• Set exercise
Copy every one of the rows below verbatim, keeping each character and line as it is.

== Material to process

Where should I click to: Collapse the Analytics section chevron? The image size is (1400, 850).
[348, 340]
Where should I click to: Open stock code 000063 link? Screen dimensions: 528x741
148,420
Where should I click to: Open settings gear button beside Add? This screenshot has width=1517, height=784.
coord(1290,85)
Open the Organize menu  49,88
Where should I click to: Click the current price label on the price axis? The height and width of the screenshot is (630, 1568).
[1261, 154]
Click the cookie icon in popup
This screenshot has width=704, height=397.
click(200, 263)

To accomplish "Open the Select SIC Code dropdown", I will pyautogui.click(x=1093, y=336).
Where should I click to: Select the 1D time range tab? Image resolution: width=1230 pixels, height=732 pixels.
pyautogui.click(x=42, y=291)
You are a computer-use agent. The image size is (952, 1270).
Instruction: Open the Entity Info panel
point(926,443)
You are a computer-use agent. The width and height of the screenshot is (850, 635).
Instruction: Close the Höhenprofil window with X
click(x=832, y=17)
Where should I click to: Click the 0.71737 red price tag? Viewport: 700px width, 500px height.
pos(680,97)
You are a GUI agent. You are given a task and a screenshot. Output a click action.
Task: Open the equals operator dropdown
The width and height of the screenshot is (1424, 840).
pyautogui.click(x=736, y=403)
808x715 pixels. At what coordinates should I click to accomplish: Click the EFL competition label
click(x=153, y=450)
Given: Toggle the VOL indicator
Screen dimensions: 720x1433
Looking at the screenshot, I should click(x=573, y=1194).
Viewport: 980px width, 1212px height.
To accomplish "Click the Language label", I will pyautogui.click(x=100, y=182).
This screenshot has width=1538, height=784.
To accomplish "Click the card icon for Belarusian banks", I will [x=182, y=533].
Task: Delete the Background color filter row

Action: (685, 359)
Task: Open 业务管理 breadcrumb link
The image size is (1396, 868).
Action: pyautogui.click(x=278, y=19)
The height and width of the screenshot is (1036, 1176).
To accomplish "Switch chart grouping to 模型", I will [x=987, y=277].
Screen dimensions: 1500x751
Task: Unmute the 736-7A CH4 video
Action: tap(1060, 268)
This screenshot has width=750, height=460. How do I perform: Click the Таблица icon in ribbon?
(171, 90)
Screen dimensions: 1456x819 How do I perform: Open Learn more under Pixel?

====

• Written response
Where should I click to: Collapse the Analytics section chevron? The image size is (1400, 850).
[348, 340]
Where should I click to: Open stock code 000063 link? Screen dimensions: 528x741
148,420
Where should I click to: Open settings gear button beside Add? This screenshot has width=1517, height=784.
coord(1290,85)
Open the Organize menu  49,88
Where should I click to: Click the current price label on the price axis? The height and width of the screenshot is (630, 1568).
[1261, 154]
Click the cookie icon in popup
This screenshot has width=704, height=397.
click(200, 263)

To accomplish "Open the Select SIC Code dropdown", I will pyautogui.click(x=1093, y=336).
Where should I click to: Select the 1D time range tab? Image resolution: width=1230 pixels, height=732 pixels.
pyautogui.click(x=42, y=291)
You are a computer-use agent. The image size is (952, 1270).
Instruction: Open the Entity Info panel
point(926,443)
You are a computer-use agent. The width and height of the screenshot is (850, 635).
Instruction: Close the Höhenprofil window with X
click(x=832, y=17)
Where should I click to: Click the 0.71737 red price tag? Viewport: 700px width, 500px height.
pos(680,97)
You are a GUI agent. You are given a task and a screenshot. Output a click action.
Task: Open the equals operator dropdown
The width and height of the screenshot is (1424, 840).
pyautogui.click(x=736, y=403)
808x715 pixels. At what coordinates should I click to accomplish: Click the EFL competition label
click(x=153, y=450)
Given: Toggle the VOL indicator
Screen dimensions: 720x1433
Looking at the screenshot, I should click(x=573, y=1194).
Viewport: 980px width, 1212px height.
To accomplish "Click the Language label", I will pyautogui.click(x=100, y=182).
This screenshot has width=1538, height=784.
To accomplish "Click the card icon for Belarusian banks", I will [x=182, y=533].
Task: Delete the Background color filter row

Action: (685, 359)
Task: Open 业务管理 breadcrumb link
The image size is (1396, 868).
Action: pyautogui.click(x=278, y=19)
The height and width of the screenshot is (1036, 1176).
To accomplish "Switch chart grouping to 模型", I will [x=987, y=277].
Screen dimensions: 1500x751
Task: Unmute the 736-7A CH4 video
Action: tap(1060, 268)
This screenshot has width=750, height=460. How do I perform: Click the Таблица icon in ribbon?
(171, 90)
Screen dimensions: 1456x819 How do I perform: Open Learn more under Pixel?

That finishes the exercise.